⟨
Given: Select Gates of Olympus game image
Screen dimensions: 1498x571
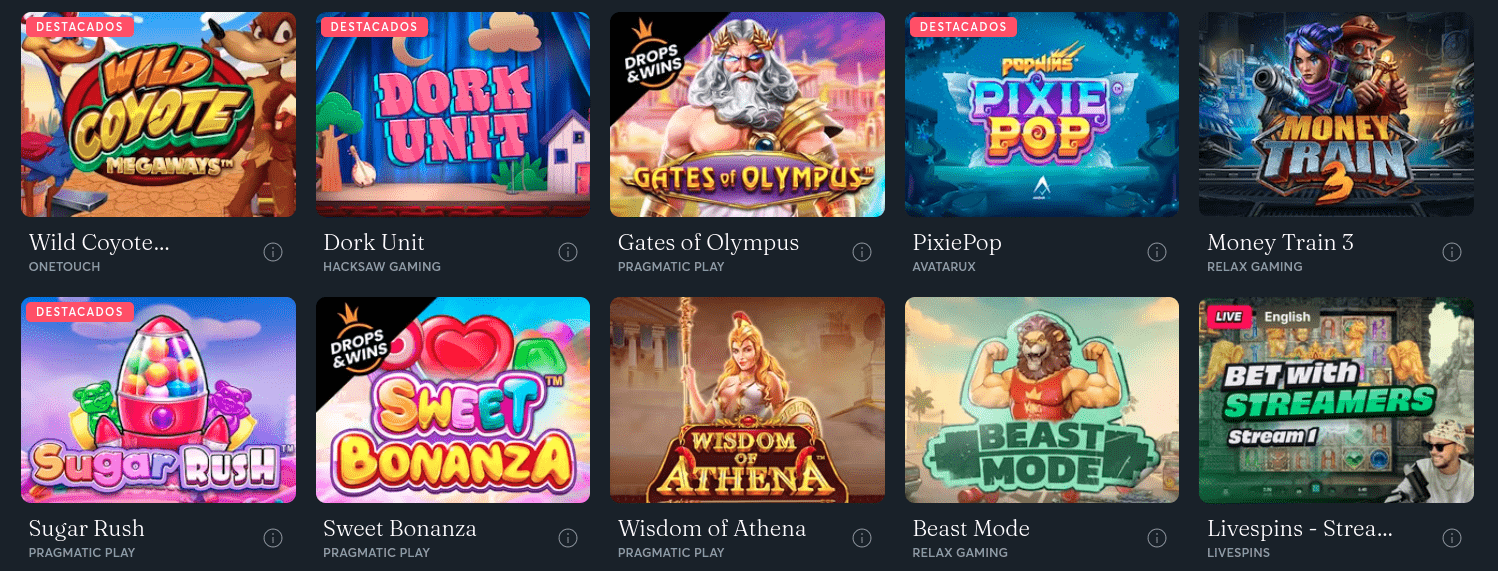Looking at the screenshot, I should tap(747, 114).
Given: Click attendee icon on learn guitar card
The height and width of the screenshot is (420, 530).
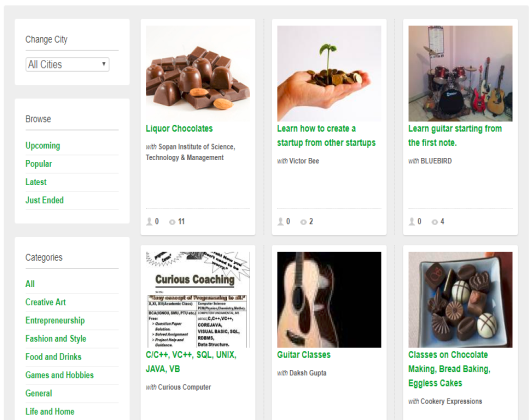Looking at the screenshot, I should [411, 222].
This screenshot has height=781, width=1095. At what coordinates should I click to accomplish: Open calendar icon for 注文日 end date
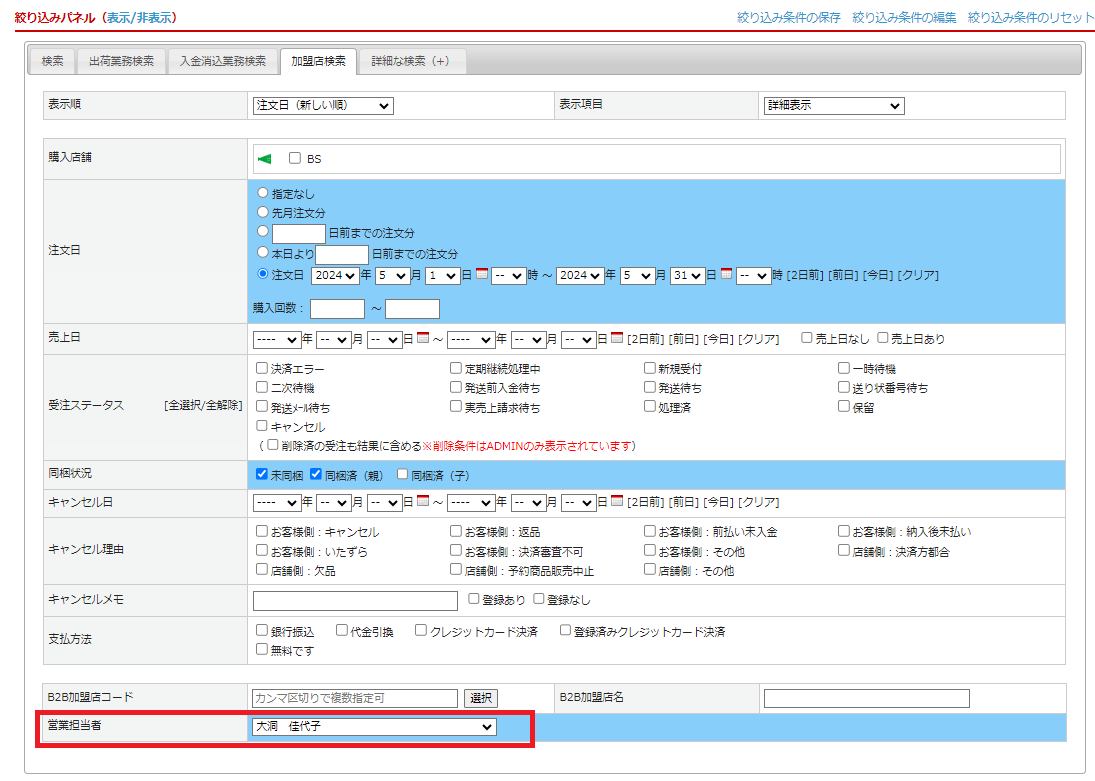click(727, 275)
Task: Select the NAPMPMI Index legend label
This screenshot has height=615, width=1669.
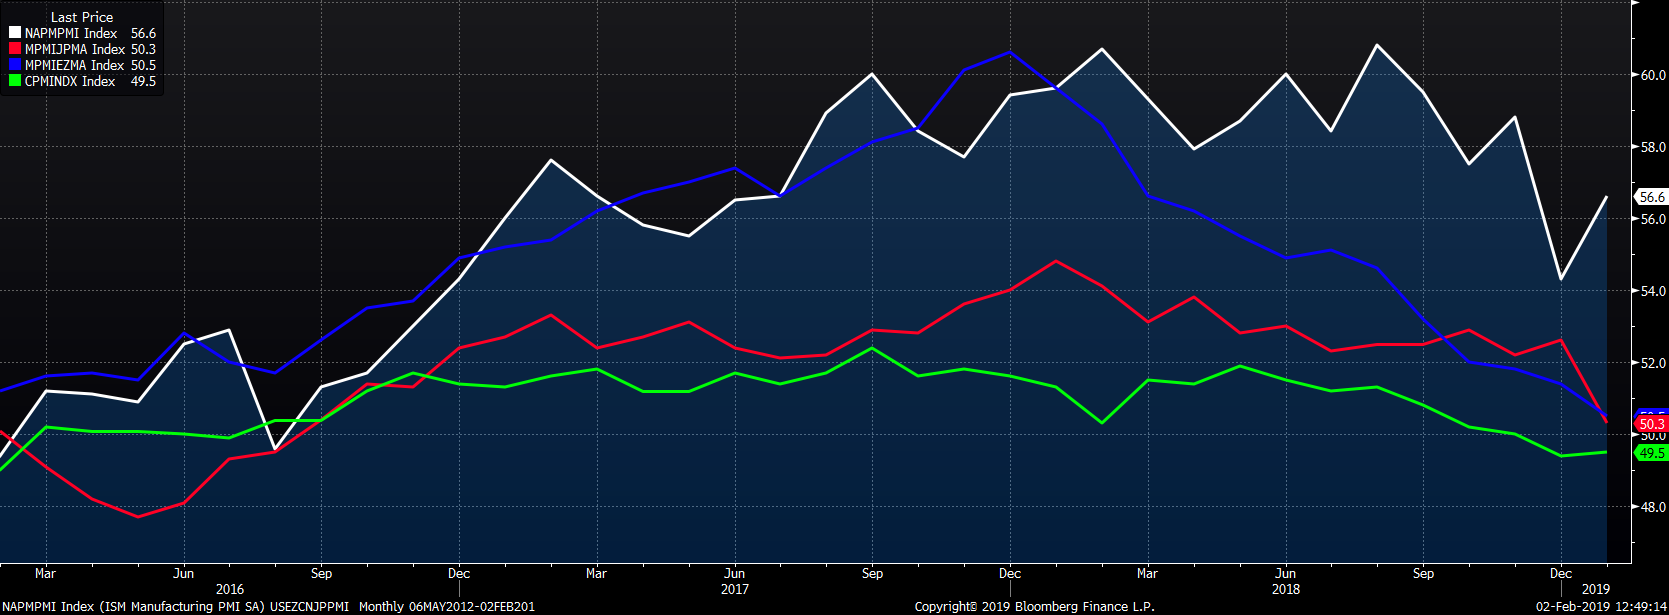Action: coord(71,33)

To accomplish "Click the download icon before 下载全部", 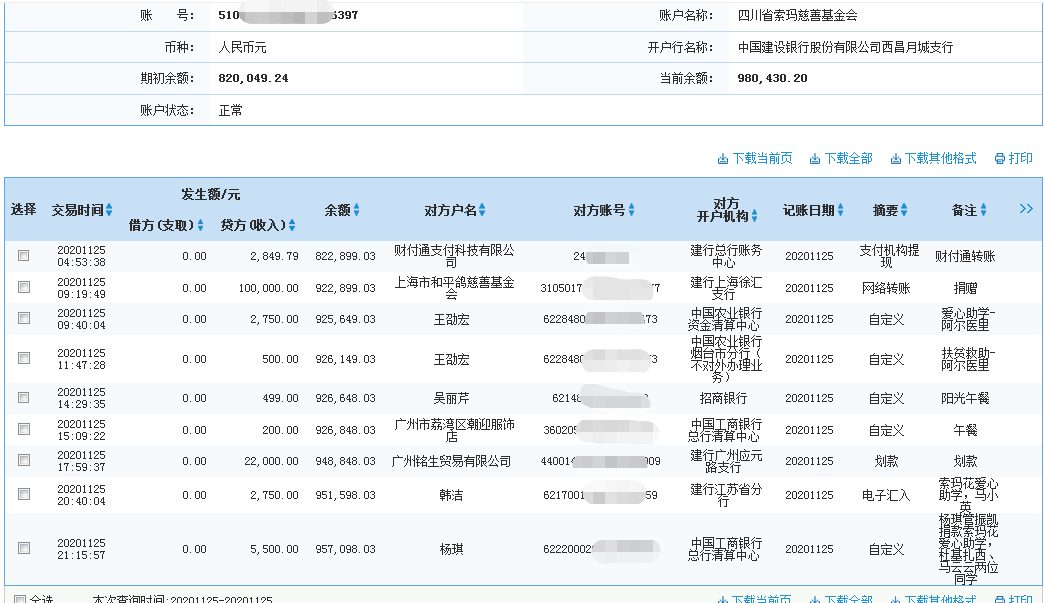I will pos(815,159).
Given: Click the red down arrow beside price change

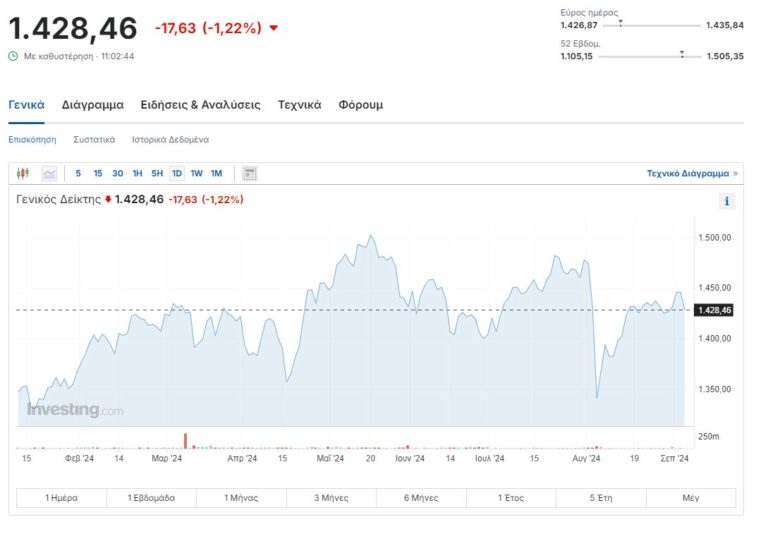Looking at the screenshot, I should pos(274,28).
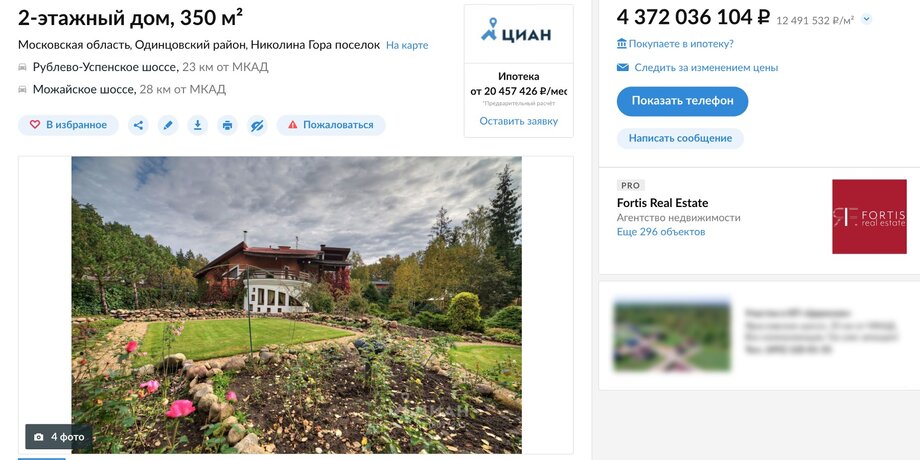Report listing with Пожаловаться button
Screen dimensions: 920x460
tap(330, 125)
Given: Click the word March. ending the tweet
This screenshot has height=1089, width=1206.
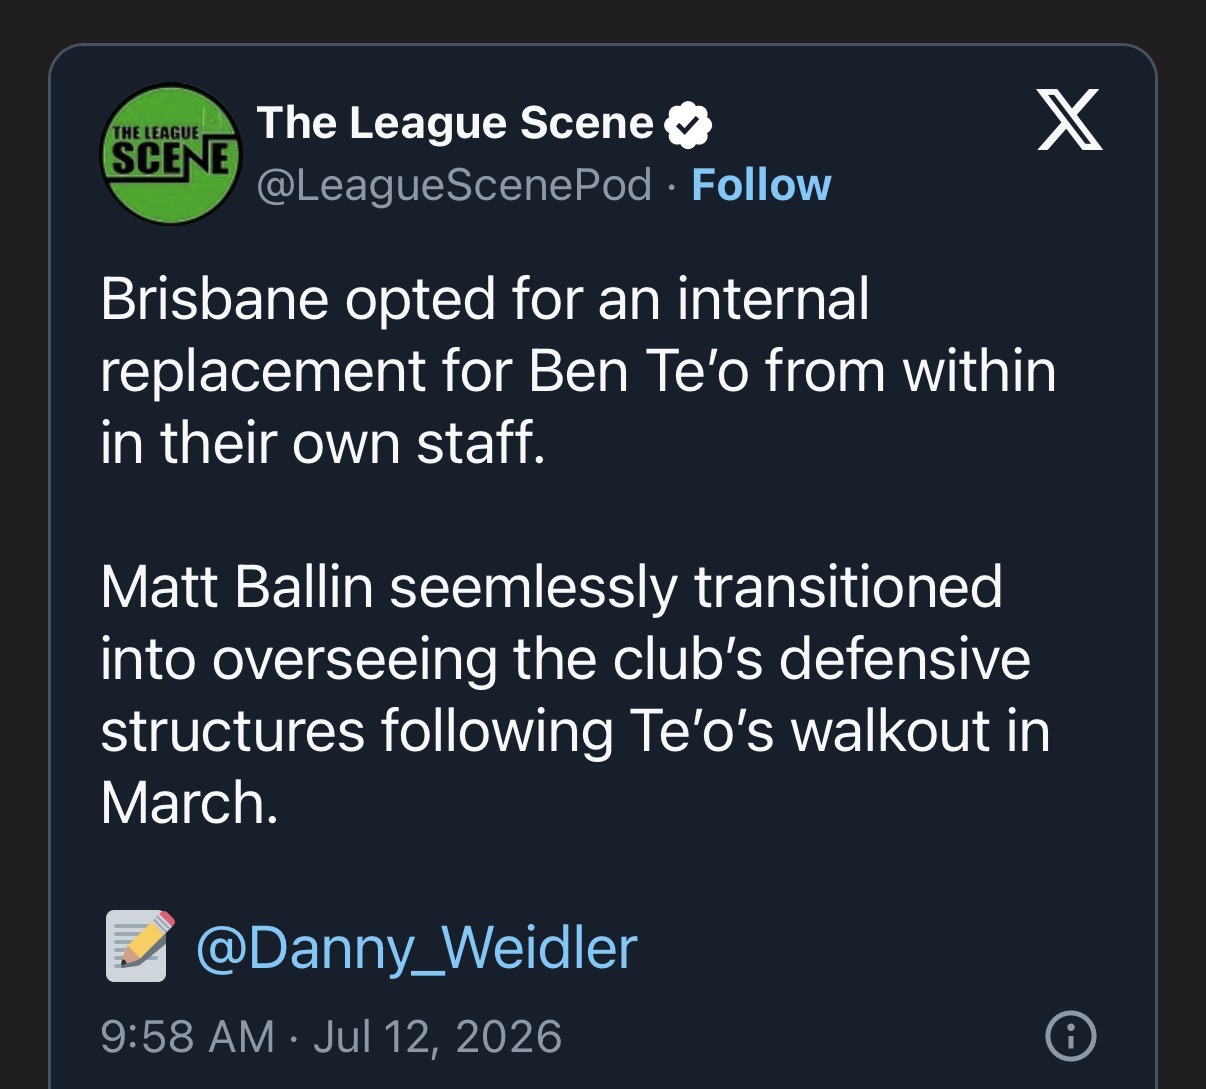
⟩
Exercise description: Pictures stay out; reproduce exactly the lines from the one containing "Given: Click the red" through the last line of the listing, both included.

Solution:
Given: Click the red down arrow beside price change

Looking at the screenshot, I should pos(274,28).
Report listing with Пожаловаться button
Screen dimensions: 920x460
tap(330, 125)
Given: Click the word March. ending the tweet
This screenshot has height=1089, width=1206.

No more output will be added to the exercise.